The opinion comes after a Spanish case was referred to the ECJ. In early
1998, a Spanish newspaper published an announcement about a real-estate auction
ordered by the Spanish Ministry of Labour and Social Affairs due to social
security debts. This information was also made available online by the
paper.
In November 2009 the individual named as the owner of the property
contacted newspaper publisher to complain that, when his name was entered in the
Google search engine, a link to the announcement appeared in the search results.
He argued that the proceedings had been concluded and resolved many years
earlier and were now of no relevance. The newspaper replied that erasure of his
data was not appropriate, particularly given its official status.
In February 2010, he contacted Google Spain and requested the search engine
to remove links to the newspaper in search results associated with his name. He
also lodged a complaint with the Spanish Data Protection Agency (AEPD), which
initially upheld the complaint against Google but rejected the complaint against
the publisher. Google appealed the decision in the Spanish High Court, which
referred it to the ECJ.
The Advocate General also considered the geographic scope of the case and
said that when a company is involved in targeted advertising in a particular
country, the national data protection legislation of that country is applicable,
even if the technical data processing takes place elsewhere.
Although the Advocate General's Opinion is not binding on the ECJ, the
court ruling usually follows his independent advice.
Bill Echikson, Head of Free Expression, Google EMEA welcomed the Opinion.

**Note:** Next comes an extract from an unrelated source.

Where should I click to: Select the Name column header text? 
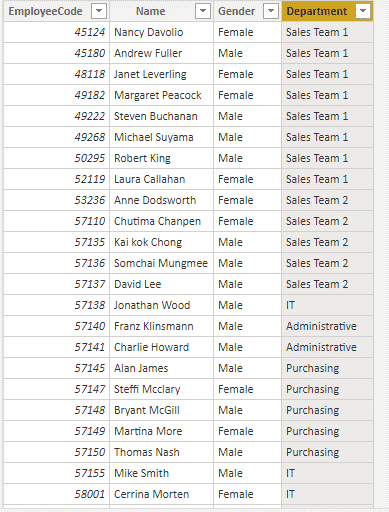point(151,11)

"This is a good opinion for free expression. We're glad to see it supports our
long-held view that requiring search engines to suppress 'legitimate and legal
information' would amount to censorship," he said.
The Data Protection Directive is currently undergoing an overhaul and the
inclusion of a universal right to be forgotten, as proposed by E.U. Justice
Commissioner Viviane Reding, is proving one of the stumbling blocks. The Opinion
from Jääskinen suggests that such a right would indeed be a new development.